Castiel closed his eyes briefly and shook his head. "There's no one alive in here except us," he told Dean.
Peter followed Jasper out of the hall and Sam got to his feet, looking at his brother. "Whatever happened here, we missed it."
Dean nodded. "Come on, maybe we can salvage something from this."
Like the safehold in Kansas, the chapter's collection rooms were extensive. Level after level of books, artefacts, weapons and work and store rooms. Dean looked around as they passed through the rooms, wondering if it was possible to move this stuff from here.
"Cas, can you, uh, teleport all this stuff back to Kansas?" he asked as they descended a narrow stone stair, the centres worn deep, the roof sloping down too close for any of them to move upright.
"Yes," the angel said abruptly. "That might be the safest option to prevent … anyone else from accessing it."
Jasper lit a torch, lifting it from the simple metal sconce on the rough stone wall and holding it up as he walked into the long cavern. In the steady golden light, the destruction was easy to see.
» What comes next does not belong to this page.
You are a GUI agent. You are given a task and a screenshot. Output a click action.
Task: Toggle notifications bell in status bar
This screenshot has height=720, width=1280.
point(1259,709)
Dean looked around at the emptied boxes and baskets and chests, books ripped to shreds, their pages scattered like leaf-fall over the floor, broken ceramics and glass sparkling in the torch-light, bags slit open and spilling their contents.
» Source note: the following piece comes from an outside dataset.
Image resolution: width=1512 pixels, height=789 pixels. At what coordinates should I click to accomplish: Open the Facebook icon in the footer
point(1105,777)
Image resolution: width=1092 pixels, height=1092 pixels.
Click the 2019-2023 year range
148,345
"Guess the tablet was in here," he said flatly.
"Yes," Jasper said, lowering himself stiffly beside a box that had been flipped over but was intact. "It would seem that way."
Dean and Sam found the bodies as Castiel moved through the levels with Peter and Jasper, transferring the chapter's library and collections back to Lebanon.
Fourteen, Dean counted, all of them monks. All of them with the tell-tale residue of sulphur. The demons had largely ignored the libraries, focussing on the sections where the ancient objects and artefacts had been stored. Like the safehold in Lebanon, those had been catalogued and numbered, and as he looked through them cursorily, he wondered why the demons had left them intact. Arrogance, or coming back for them? There was a lot of stuff here that had been specifically designed for war against demons. He looked up at Peter and Cas as they returned for another load.
"We taking it all?"
Peter shook his head. "It would take too long," he said regretfully. "We must hide what we cannot take, and hope that we will have another opportunity in the future to retrieve it."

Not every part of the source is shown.